Katherine Eban (born 1966/1967) is an American investigative journalist and author. Her investigative work has focused on public health and homeland security issues. She is a contributor at Fortune magazine and Vanity Fair and writes for a variety of other national magazines.

Biography
Eban is the daughter of Elinor (née Fuchs) and Michael O. Finkelstein. Her father is a corporate lawyer and her mother a professor at the Yale School of Drama. She holds degrees from Brown University, University of East Anglia and a MPhil in English Literature from the University of Oxford where she was a Rhodes Scholar. She is an Andrew Carnegie fellow.

Eban has written two books. Dangerous Doses: How Counterfeiters are Contaminating America's Drug Supply was one of the Best Books of 2005 according to Kirkus Reviews. In 2019 Bottle of Lies: The Inside Story of the Generic Drug Boom was published.

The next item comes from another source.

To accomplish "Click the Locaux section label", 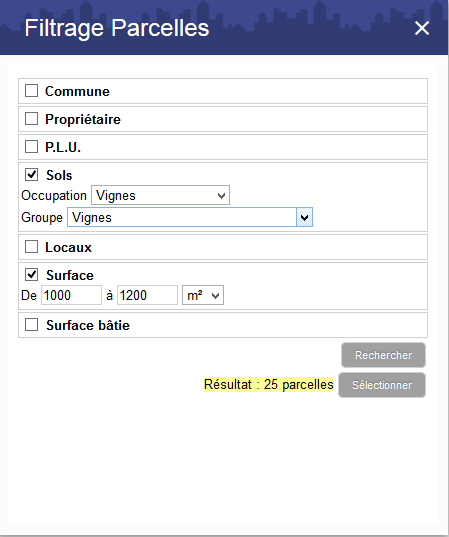I will pyautogui.click(x=68, y=247).
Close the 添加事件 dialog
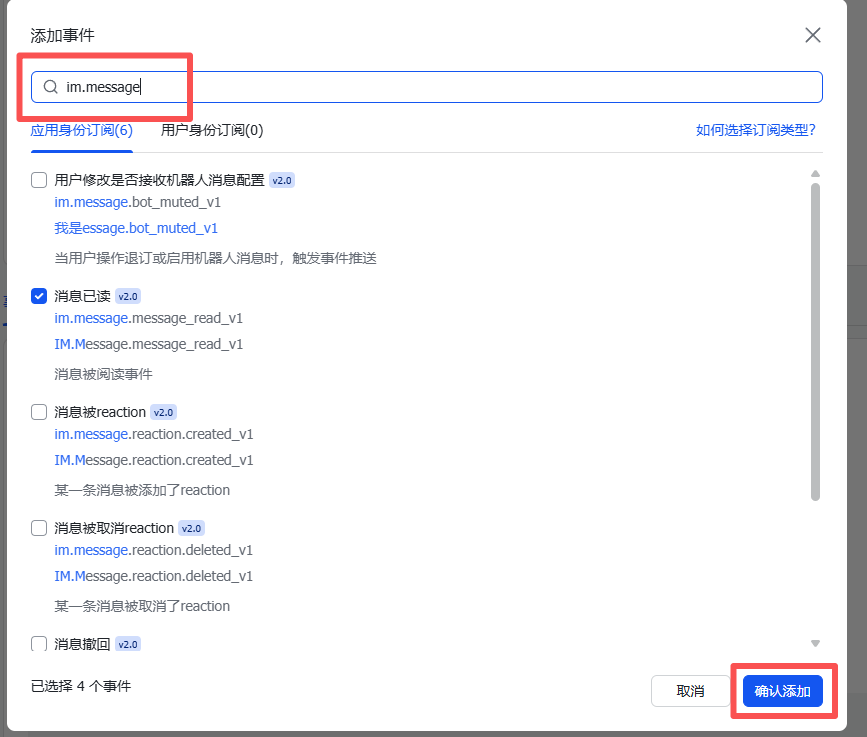This screenshot has width=867, height=737. click(813, 35)
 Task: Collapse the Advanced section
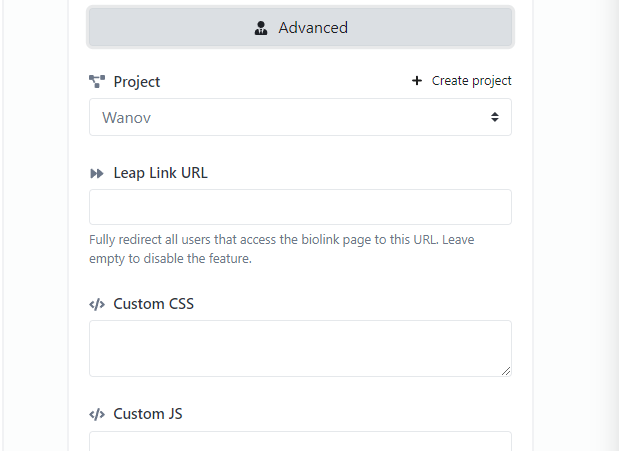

She has received grants from the Alfred P. Sloan Foundation to support her books. Bottle of Lies won the Cornelius Ryan Award from the Overseas Press Club of America.

The 2019 film The Report is partly inspired by her "Rorschach and Awe" article in Vanity Fair.

In 2002, she married B. Kenneth Levenson II in a Jewish ceremony at the Angel Orensanz Center in Manhattan.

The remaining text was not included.